The basic principle of celestial navigation is to consider yourself to be at a certain assumed position at a given time; then, by means of the sextant, determining how much your basic assumption is in error. At any given time, an observer has a certain relationship to a particular star. The observer is a certain number of nautical miles (NM) away from the subpoint, and the body is at a certain true bearing (TB) called true azimuth (Zn), measured from the observer’s position. [Figure 9-1]
Assume yourself to be at a given point called the assumed position. At a given time, there exists at that instant a specific relationship between your assumed position and the subpoint. The various navigational tables provide you with this relationship by solving the astronomical triangle for you. From the navigational tables, you can determine how far away your assumed position is from the subpoint and the Zn of the subpoint from the assumed position.
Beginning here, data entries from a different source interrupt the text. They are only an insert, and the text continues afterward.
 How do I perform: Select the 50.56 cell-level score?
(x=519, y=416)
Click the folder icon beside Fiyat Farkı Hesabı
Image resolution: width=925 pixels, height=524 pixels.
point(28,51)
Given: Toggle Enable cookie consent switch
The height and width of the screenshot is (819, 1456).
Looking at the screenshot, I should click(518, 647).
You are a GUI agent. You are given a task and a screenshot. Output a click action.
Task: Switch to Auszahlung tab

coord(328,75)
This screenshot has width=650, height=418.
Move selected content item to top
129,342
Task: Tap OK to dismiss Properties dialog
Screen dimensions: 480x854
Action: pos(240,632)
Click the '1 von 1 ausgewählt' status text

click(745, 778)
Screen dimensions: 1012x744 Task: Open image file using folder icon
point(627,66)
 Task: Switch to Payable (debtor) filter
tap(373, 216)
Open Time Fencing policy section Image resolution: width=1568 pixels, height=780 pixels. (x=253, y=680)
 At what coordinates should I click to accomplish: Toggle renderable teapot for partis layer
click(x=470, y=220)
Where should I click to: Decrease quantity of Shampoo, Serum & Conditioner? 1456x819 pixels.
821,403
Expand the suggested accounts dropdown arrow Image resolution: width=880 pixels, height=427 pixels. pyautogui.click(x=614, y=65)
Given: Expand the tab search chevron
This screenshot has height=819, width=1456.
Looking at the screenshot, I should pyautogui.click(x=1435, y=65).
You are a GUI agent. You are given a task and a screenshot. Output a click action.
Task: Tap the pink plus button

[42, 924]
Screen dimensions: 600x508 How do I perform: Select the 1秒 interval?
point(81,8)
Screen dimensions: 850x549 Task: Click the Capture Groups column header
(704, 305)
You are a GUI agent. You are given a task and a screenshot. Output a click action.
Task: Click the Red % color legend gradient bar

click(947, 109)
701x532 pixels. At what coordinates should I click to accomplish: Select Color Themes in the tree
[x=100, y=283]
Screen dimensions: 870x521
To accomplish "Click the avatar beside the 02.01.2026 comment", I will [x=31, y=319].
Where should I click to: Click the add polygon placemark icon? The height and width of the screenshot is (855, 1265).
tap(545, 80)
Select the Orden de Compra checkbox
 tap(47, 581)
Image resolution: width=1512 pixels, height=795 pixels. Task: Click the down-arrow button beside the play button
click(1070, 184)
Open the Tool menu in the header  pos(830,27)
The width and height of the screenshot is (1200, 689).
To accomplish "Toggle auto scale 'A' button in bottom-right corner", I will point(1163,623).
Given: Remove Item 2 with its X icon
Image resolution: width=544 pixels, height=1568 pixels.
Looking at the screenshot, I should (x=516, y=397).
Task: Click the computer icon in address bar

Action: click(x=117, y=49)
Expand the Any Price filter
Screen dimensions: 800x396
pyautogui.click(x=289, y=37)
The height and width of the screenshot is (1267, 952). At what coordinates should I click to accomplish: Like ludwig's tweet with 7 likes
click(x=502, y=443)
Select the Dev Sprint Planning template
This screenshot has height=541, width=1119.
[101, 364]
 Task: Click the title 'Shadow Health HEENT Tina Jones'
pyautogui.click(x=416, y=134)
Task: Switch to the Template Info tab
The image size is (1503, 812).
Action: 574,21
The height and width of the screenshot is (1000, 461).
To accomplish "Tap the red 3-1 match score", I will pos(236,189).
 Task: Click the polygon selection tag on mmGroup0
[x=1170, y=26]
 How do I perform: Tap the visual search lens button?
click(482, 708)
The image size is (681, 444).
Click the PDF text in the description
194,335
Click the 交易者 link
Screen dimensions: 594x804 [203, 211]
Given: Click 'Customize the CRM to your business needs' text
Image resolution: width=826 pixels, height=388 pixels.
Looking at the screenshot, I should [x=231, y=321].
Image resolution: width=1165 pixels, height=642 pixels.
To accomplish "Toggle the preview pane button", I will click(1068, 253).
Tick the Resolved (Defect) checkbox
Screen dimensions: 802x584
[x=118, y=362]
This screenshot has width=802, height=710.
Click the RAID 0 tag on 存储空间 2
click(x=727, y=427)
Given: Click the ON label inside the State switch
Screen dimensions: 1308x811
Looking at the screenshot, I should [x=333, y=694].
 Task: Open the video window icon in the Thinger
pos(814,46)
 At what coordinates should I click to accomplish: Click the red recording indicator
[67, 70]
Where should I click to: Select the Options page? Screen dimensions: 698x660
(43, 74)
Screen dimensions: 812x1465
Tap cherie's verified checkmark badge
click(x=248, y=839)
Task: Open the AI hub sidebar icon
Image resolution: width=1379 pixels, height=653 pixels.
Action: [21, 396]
This means, in effect, that the tables give you a value called computed altitude (Hc) which would be the correct observed altitude (Ho) if you were anywhere on the circle of equal altitude through the assumed position. Any difference between the Hc determined for the assumed position and the Ho as determined by the sextant for the actual position is called intercept. Intercept is the number of NM between your actual circle of equal altitude and the circle of equal altitude through the assumed position. It is by means of the astronomical triangle that you can solve for Hc and Zn in the Sight Reduction Tables for Air Navigation found in Pub. No. 249.
Construction of the Astronomical Triangle
Consider the solution of a star as it appears on the celestial sphere. Start with the Greenwich meridian and the equator. Projected on the celestial sphere, these become the celestial meridian and the celestial equator (called equinoctial) as shown in Figure 9-2. Notice also in the same illustration how other known information is derived, namely the LHA of the star Aries—equal to the Greenwich hour angle (GHA) of Aries minus longitude west. You can also see that if the LHA of Aries and sidereal hour angle (SHA) of the star are known, the LHA of the star is their sum. It should also be evident that the GHA of Aries plus SHA of the star equals GHA of the star. Also, the GHA of the body minus west longitude (or plus east longitude) of the observer’s zenith equals LHA of the body. These are important relationships used in the derivation of the Hc and Zn.
Figure 9-3 shows part of the celestial sphere and the astronomical triangle. Notice that the known information of the astronomical triangle is the two sides and the included angle; that is, Co-Dec, Co-Lat, and LHA of the star. Co-Dec, or polar distance, is the angular distance measured along the hour circle of the body from the elevated pole to the body. The side, Co-Lat, is 90° minus the latitude of the assumed position. The included angle in this example is the LHA. With two sides and the included angle of the spherical triangle known, the third side and the interior angle at the observer are easily solved. The third side is the zenith distance, and the interior angle at the observer is the azimuth angle (Z). Instead of listing the zenith distance, the astronomical tables list the remaining portion of the 90° from the zenith, or the Hc. Hc equals 90° minus zenith distance of the assumed position, just as zenith distance of the assumed position equals 90° – Hc. Note that when measured with reference to the celestial horizon, zenith distance is synonymous with co-altitude. Figure 9-4 is a side view of this solution.
So far, the astronomical triangle has been defined only on the celestial sphere. Refer again to Figure 9-3 and notice the same triangle on the terrestrial sphere (earth). The same triangle with its corresponding vertices may be defined on the earth as follows: (1) celestial pole—terrestrial pole; (2) zenith of assumed position—assumed position; and (3) star—-subpoint of the star. The three interior angles of this triangle are exactly equal to the angles on the celestial sphere. The angular distance of each of the three sides is exactly equal to the corresponding side on the astronomical triangle. Celestial and terrestrial terms are used interchangeably. For example, refer to Figure 9-3 and notice that Co-Lat on the terrestrial triangle is also called Co-Lat on the celestial triangle. To be perfectly correct, the term on the celestial sphere corresponding to latitude on the earth is declination (Dec); therefore, the celestial side could well be called codeclination of the zenith of the assumed position.
Rather than have this confusion, the terrestrial term Co-Lat is also used with reference to the celestial sphere, just as latitude of the subpoint is considered to be the Dec amount from the equator. Latitude is used when referring to the observer or zenith, and Dec is used when referring to the star or its subpoint. The distance between the subpoint and the assumed position is generally referred to as zenith distance (Co-Alt) rather than the segment of the vertical circle joining the subpoint and the assumed position. These angular distance terms are interchangeable on the celestial and terrestrial spheres.
The values of the Zn and the interior angle (Z) are listed in the Pub. No. 249 tables depending upon whether or not a Dec solution is desired. Pub. No. 249, Volume 1, lists the Zn rather than the interior angle. Pub. No. 249, Volumes 2 and 3, list the interior angle (Z). It is necessary to follow rules printed on each page to convert the interior angle (Z) to true azimuth (Zn).